Unlimited time to ponder and imagine is not a good thing in the long run.  It is difficult, maybe impossible, to sustain vital creativity in isolation anyway.  Creativity is intended to be shared, it’s collaborative by its nature.   You may sometimes create fine work, hone it to a great smoothness and clarity, provoke thoughts and feelings in a unique way, but such work, done primarily for yourself, has an element of madness to it, is not complete as expression until it is received by another.  It is necessary to find a partner or two, it seems to me, if the work is going to have real meaning and resilience.  Things I write here for a small handful of readers, sometimes true things, at times elusive but obvious when pinned down, a good in and of itself.  But in another sense: what the fuck?

I noted that with no warning, today, I find myself again in that hot August night outside Vishnevitz, the tortured little town where we’d been forced to fence ourselves into a crowded quarter six months earlier, using barbed wire, splintered boards, chicken wire, plaster.  They’d forced us to pay for it too, with money we needed for food and medicine, and now had finally marched those of us who survived to the side of the ravine, my tiny nephews and nieces walking at the unnatural pace of the feeble, hobbling elders I’d assisted up the road.  

This forced march was supervised by our neighbors, people who cursed their difficult lives and had for centuries looked with superstitious ignorance for someone to take it out on, to make pay.   These captive fellow citizens of Vishnevitz had been ordered to murder by conscripted German men brainwashed by a madman in a society conditioned by generations of militarism, conformity and war.   The Ukranians collaborated gladly, having the chance to freely pour out the hatred and humiliation that had been boiling in them for generations.  
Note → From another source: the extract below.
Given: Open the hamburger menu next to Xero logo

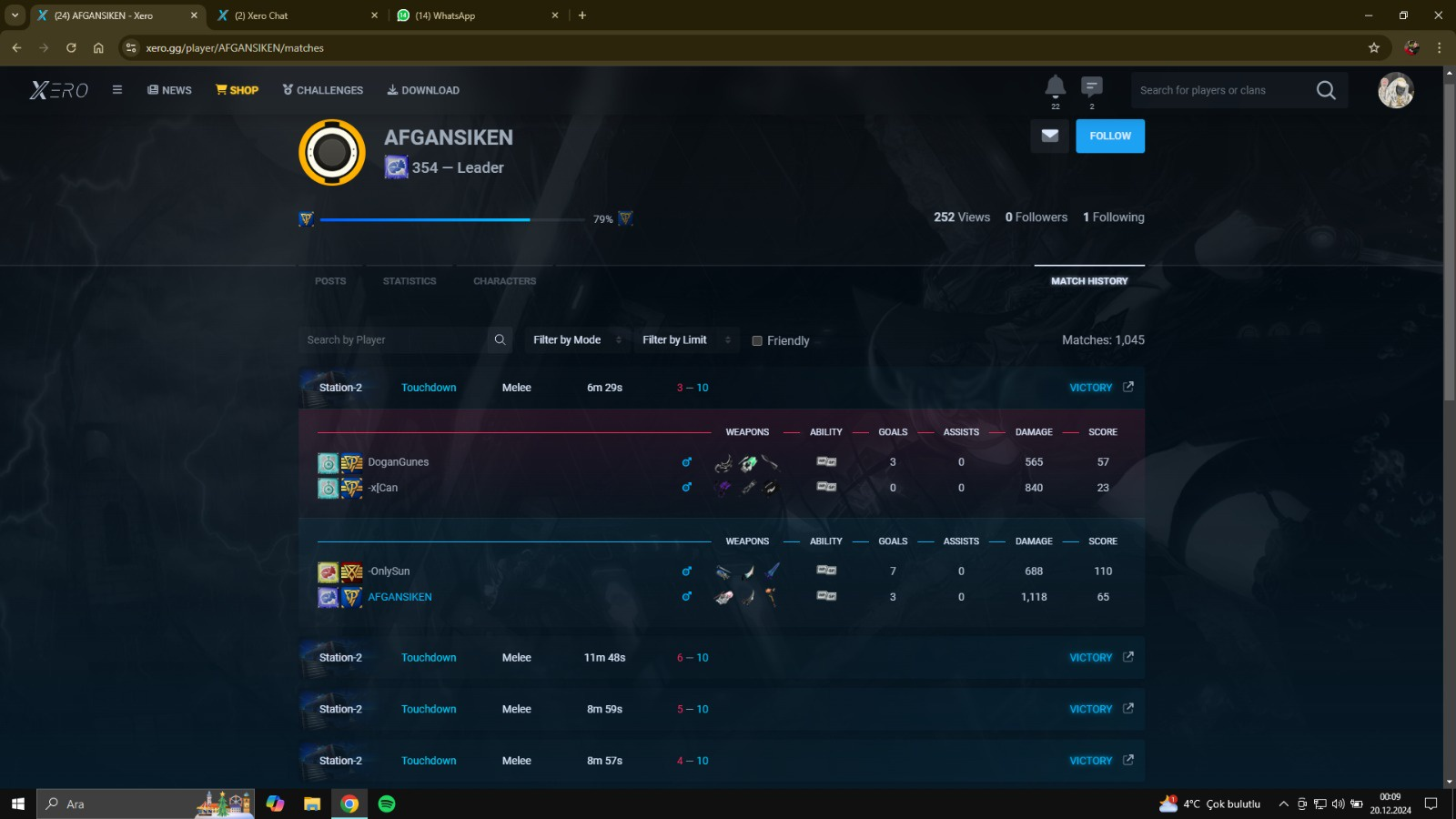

They made the night stink with their drunken anti-Semitic songs and their infernal banging to cover the groans and cries.  I tried not to look at them, what was the point?  There was nothing to say.  Why give them the satisfaction?  Humans, these were not exactly that.  The deadly play was written in blood and shit by people who hated themselves, murderers.

“Goddamn it Vasily, I hate this fucking life, I curse my goddamned mother for bringing me into this fucking life, Vasily.  Give me the goddamned vodka, Vashke, and we’ll do what we have to do.  Fooh!  It tastes like your stinking spit, Vasily.  That’s OK.  It’s good.  Let us do what we came here to do to these fucking kykes, OK.”

There was no point to run, nowhere to go and the old people and the children couldn’t run anyway, there was nothing to be done, no expression to even have on your face.  Running would only provide a moment of challenge and excitement for these reptiles, and they have excellent depth perception and three dimensional vision, reptiles.  I said nothing, my face two eyes, a nose and a mouth.  I flattened myself into two dimensions, both eyes on one side of my profile, fuck you, reptile.

Why invent the time machine for this particular trip, I cannot say.  Pessimism is wrong, nothing good can come from it.  It is not always right to be optimistic, of course, but hope is a better mistake than hopelessness.  In a world of miracles and atrocities there comes a time to simply sit with your head in your hands sometimes.  It just is what it is, as they say and, as I did not make the world, I just live in it, for whatever time I am given.